De wrakingskamer van de rechtbank wijst het verzoek tot wraking af.

3.De beoordeling

3.1.
De wrakingskamer geeft hiervoor de volgende motivering.
3.2.
De wrakingskamer stelt vast dat de beslissing van de rechter-commissaris om het aanhoudingsverzoek af te wijzen een procesbeslissing is. Uit de rechtspraak van de Hoge Raad blijkt dat een procesbeslissing als zodanig nooit een grond kan vormen voor wraking, omdat wraking geen verkapt rechtsmiddel is. Het is dus niet aan de wrakingskamer om te beoordelen of de rechter-commissaris terecht het aanhoudingsverzoek heeft afgewezen en of de rechter-commissaris daarbij de door verzoekers genoemde omstandigheden goed heeft meegewogen.
3.3.
Ook voor de motivering van een procesbeslissing geldt in het algemeen dat deze geen grond kan zijn voor wraking. Dit kan alleen anders zijn als de motivering in het licht van alle omstandigheden van het geval en naar objectieve maatstaven gemeten niet anders kan worden begrepen dan als een uiting van vooringenomenheid. Die hoge lat wordt in dit geval niet gehaald. Het aanhoudingsverzoek is afgewezen met een motivering die in de kern erop neerkomt dat de rechter-commissaris alle belangen van de betrokken partijen heeft afgewogen en tot het oordeel is gekomen dat het door laten gaan van het getuigenverhoor prevaleert boven aanhouding hiervan. Dit geeft op zichzelf geen blijk van vooringenomenheid, laat staan dat deze motivering niet anders dan als een uiting hiervan kan worden begrepen. Dat de belangenafweging mogelijk niet juist is, dat de rechter-commissaris met bepaalde belangen mogelijk niet of onvoldoende rekening heeft gehouden of dat de beslissing (daardoor) mogelijk onjuist is, maakt dit niet anders en is – zoals hiervoor is overwogen – ook niet aan de wrakingskamer om te beoordelen. Dat er mogelijk onduidelijkheid bestond of de getuigen in beide zaken zouden worden verhoord, of alleen in de zaak van één van de verdachten, waarna de processen-verbaal zouden worden gevoegd in die van de andere, maakt ook niet dat de motivering van de afwijzing van het aanhoudingsverzoek niet anders kan worden begrepen dan als uiting van vooringenomenheid.

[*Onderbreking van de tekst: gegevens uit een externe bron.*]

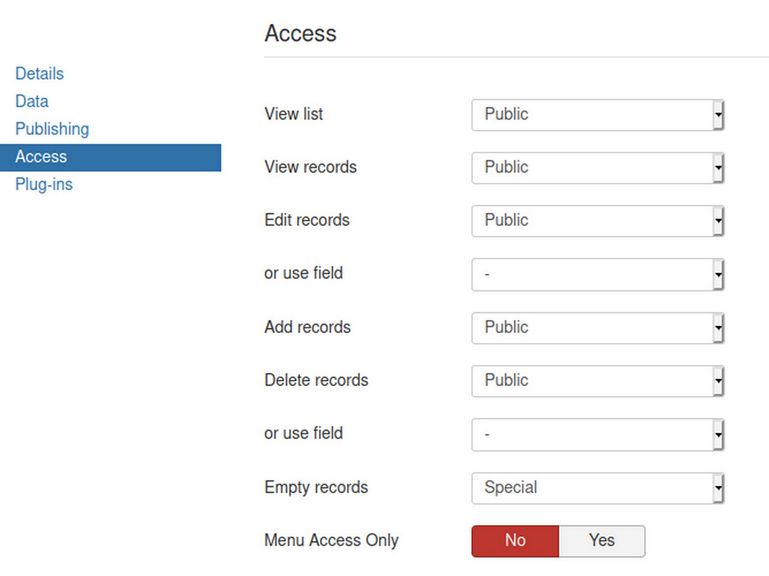Screen dimensions: 769x576
Task: Expand the Empty records dropdown set to Special
Action: (597, 488)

Deze mondelinge beslissing is gegeven door mrs. E. Schippers (voorzitter), O. Nijhuis en S.H. Keijzer (leden) in tegenwoordigheid van de griffier [naam] en in het openbaar uitgesproken op 6 maart 2025 en de schriftelijke uitwerking is vastgesteld op 12 maart 2025.
de griffier is buiten staat te tekenen de voorzitter
Tegen deze beslissing staat geen rechtsmiddel open.